Tiziano Sclavi attraverso lo specchio

Il 3 maggio arriva in edicola e fumetteria il primo numero della nuova serie dedicata all'Indagatore dell'Incubo, che ristampa a colori tutte le storie scritte dal suo creatore, Tiziano Sclavi.

Arriva il 3 maggio in tutte le edicole e fumetterie il primo numero di Il Dylan Dog di Tiziano Sclavi, la nuova serie tutta a colori (e con un effetto pop creato per l'occasione) dedicata all'Indagatore dell'Incubo che ristamperà tutte le storie del personaggio scritte dal suo creatore, corredate da un ampio e attento reparto redazionale a cura dell'ideatore della testata Roberto Recchioni e da Marco Nucci, autore del Dylan Dog Diary, vero bestseller della scorsa stagione. E proprio all'introduzione di Recchioni attingiamo per presentare l'opera nel suo complesso e questa uscita in particolare.

LUGLIO 1987

Nessuno tra gli addetti ai lavori ha la benché minima percezione dello straordinario successo che arriverà di lì a pochissimi mesi.

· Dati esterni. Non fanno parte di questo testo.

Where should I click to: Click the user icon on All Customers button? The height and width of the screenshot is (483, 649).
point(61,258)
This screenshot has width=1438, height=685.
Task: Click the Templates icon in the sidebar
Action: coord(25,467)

In edicola arriva il decimo albo della collana Dylan Dog, edita dalla Daim Press, la futura Sergio Bonelli Editore. È forse il momento più buio per la nuova e innovativa collana creata da Tiziano Sclavi che, stando alle parole del suo distributore, appare "morta in edicola". Sergio Bonelli e lo stesso Sclavi stanno meditando di chiuderla e, del resto, non è che ci abbiano mai creduto troppo, vista la crisi che in quegli anni sembra aver colto il settore fumettistico tutto. Nessuno tra gli addetti ai lavori ha la benché minima percezione dello straordinario successo che arriverà di lì a pochissimi mesi. Perché il passaparola ha dato i suoi frutti e sempre più lettori, giovani per la maggior parte, si sono accorti che quello non è il solito fumetto d'avventura a cui l'edicola li ha abituati. Quel Dylan Dog è qualcosa di diverso, qualcosa di speciale. E Attraverso lo specchio è forse l'albo che, più di ogni altro, lo rende chiaro a tutti. [...]

Se mi dovessero chiedere come far appassionare qualcuno alla lettura di Dylan Dog, io gli darei la storia che avete tra le mani.

Il soggetto che sta alla base di Attraverso lo specchio è esile e lineare, una storiellina breve e, tutto sommato, già sentita, buona giusto per riempire le pagine di una rivista antologica dedicata all'horror. Ma grazie alla maniera in cui Tiziano Sclavi ce la racconta, tra digressioni culturali che vanno da Attraverso lo specchio e quel che Alice vi trovò di Lewis Carroll a La maschera della Morte Rossa di Edgar Allan Poe, ai riferimenti pop, alle dolorose riflessioni esistenziali, ai racconti nel racconto e alle massicce dosi di umorismo nero (quello del Tiz) e surreale (quello di Groucho), l'autore riesce a trasformare il trascurabile ordito narrativo originale in qualcosa di infinitamente più elaborato e complesso che oggi, quasi trent'anni dopo, stiamo ancora studiando. [...]

Se mi dovessero chiedere come far appassionare qualcuno alla lettura di Dylan Dog, io gli darei la storia che avete tra le mani (non è per nulla un caso che inauguri questa nostra collana), perché in essa possiamo trovare la maggior parte dei temi e degli stilemi dylaniati, messi tutti a frutto dalle mani ormai sicure del suo creatore e di un disegnatore straordinario.